On Wed, 17 Apr 2024 06:01:07 GMT, Thomas Stuefe <stuefe at openjdk.org> wrote:

>> Johan Sjölen has updated the pull request incrementally with one additional commit since the last revision:
>> 
>>   Style, copyright
>
> src/hotspot/share/nmt/nmtTreap.hpp line 142:
> 
>> 140:     }
>> 141:   }
>> 142: 
> 
> Allocating:
> 
> Why do we need to pass in allocators and deallocators as arguments? The only reason I can see is to have per-instance allocators that use tree-local variables. But why does it need access to the tree instance it works for at all? The only thing I see it accesses from the treap is the random seed. That should be using a global seed var, and os::next_random. A global seed var would be perfectly fine in this case, I think. The treap is only accessed under lock protection, right?
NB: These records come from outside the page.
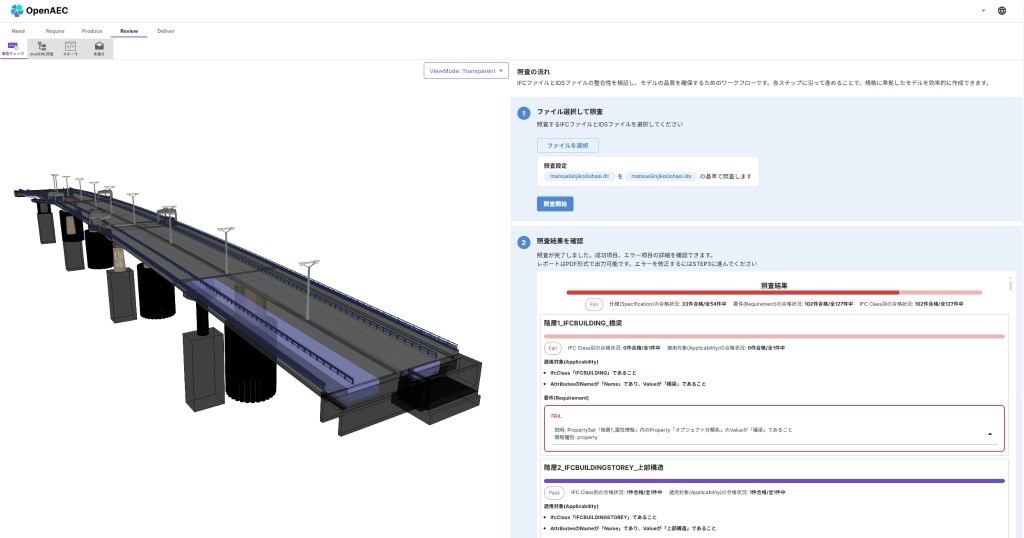This screenshot has width=1024, height=538.
Task: Open the ViewMode Transparent dropdown
Action: point(466,71)
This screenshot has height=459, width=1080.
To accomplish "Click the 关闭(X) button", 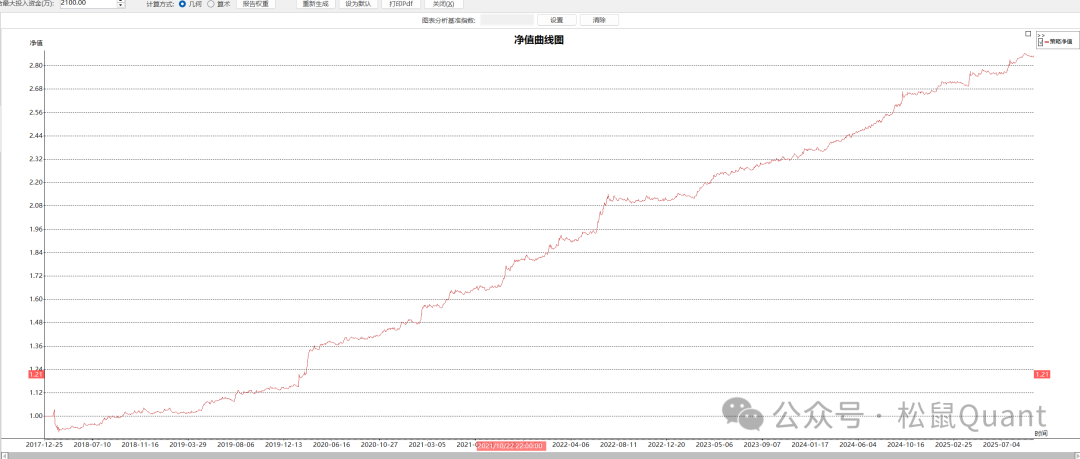I will click(443, 4).
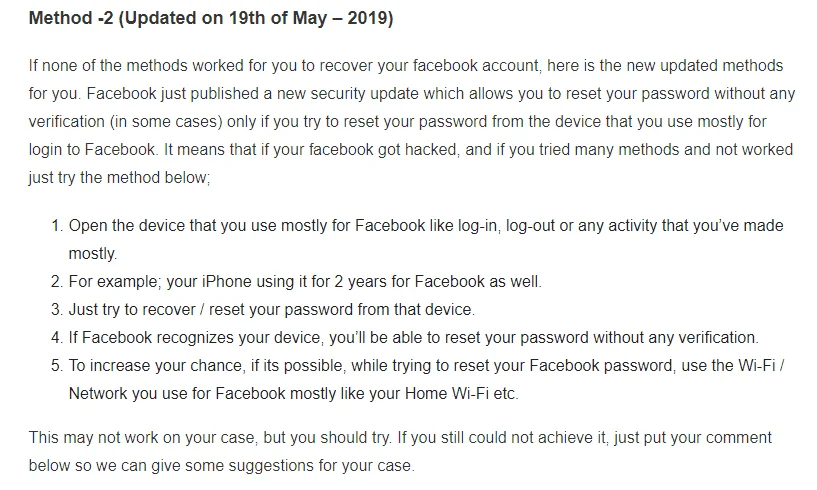Click the closing paragraph 'This may not work'

(x=400, y=451)
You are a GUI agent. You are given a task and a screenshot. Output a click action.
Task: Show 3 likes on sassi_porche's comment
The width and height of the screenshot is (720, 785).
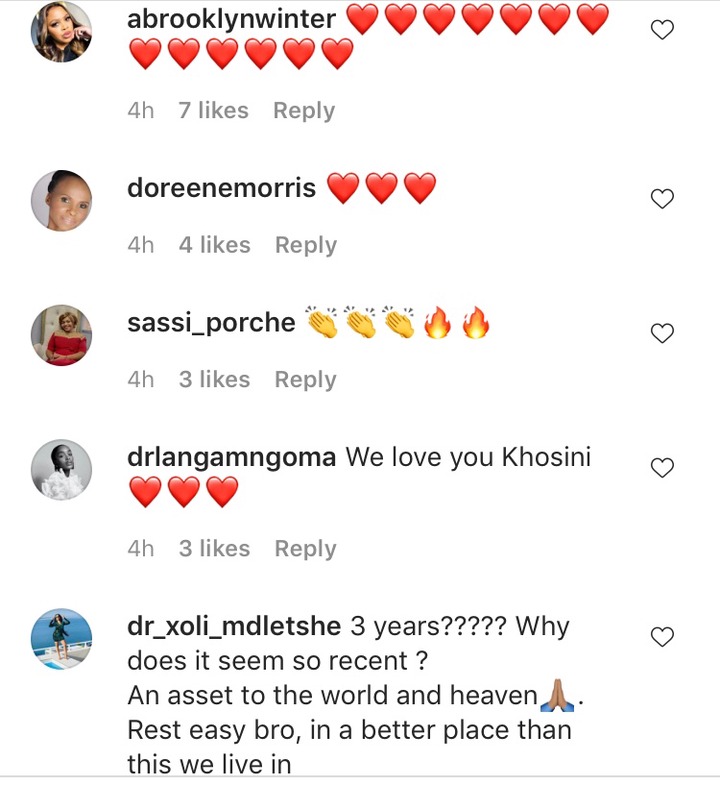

Even if not, os::random() (the variant using a global seed with CAS) would be a valid alternative.
> 
> (Arguably, initializing the rng seed is also not the job of an allocator, but of the function calling the allocator)
> 
> So, a simplification would be to have the allocator and deallocator as class template parameters for the treapnode or for the trea. That would also get of the many duplicate definitions of free functions that all call os::free, for instance.
> 
> A further simplification would be to have just one Allocator template parameter giving me an allocation and a deallocation function, since they come and work in pairs.
> 
> A further simplification would be to have these actually be part of the tree, not the tree node: I prefer the individual nodes in a tree or list or similar to be dumb data holders, and for the containing tree to hold the tree related logic of merging, inserting etc. I think that is the more natural distribution of responsibilities. It also simplifies things that are done on a per-tree basis, like accounting. It avoids having to marshall a lot of calls (e.g. Tree->upsert just delegates to TreeNode->upsert)

Sure, the allocator isn't responsible for seeding the nodes. It was simply convenient that the class which does allocation also happens to hold the seed, so I could have them do both together.

I came to the opposite conclusion that you did: I didn't want to have a global shared state seed as that makes me have to think about the behavior of the RNG in the presence of multiple threads and instances of the treap. 

>A further simplification would be to have these actually be part of the tree, not the tree node: I prefer the individual nodes in a tree or list or similar to be dumb data holders, and for the containing tree to hold the tree related logic of merging, inserting etc. I think that is the more natural distribution of responsibilities. It also simplifies things that are done on a per-tree basis, like accounting. It avoids having to marshall a lot of calls (e.g. Tree->upsert just delegates to TreeNode->upsert)

Right, I could do that. I'll look into this.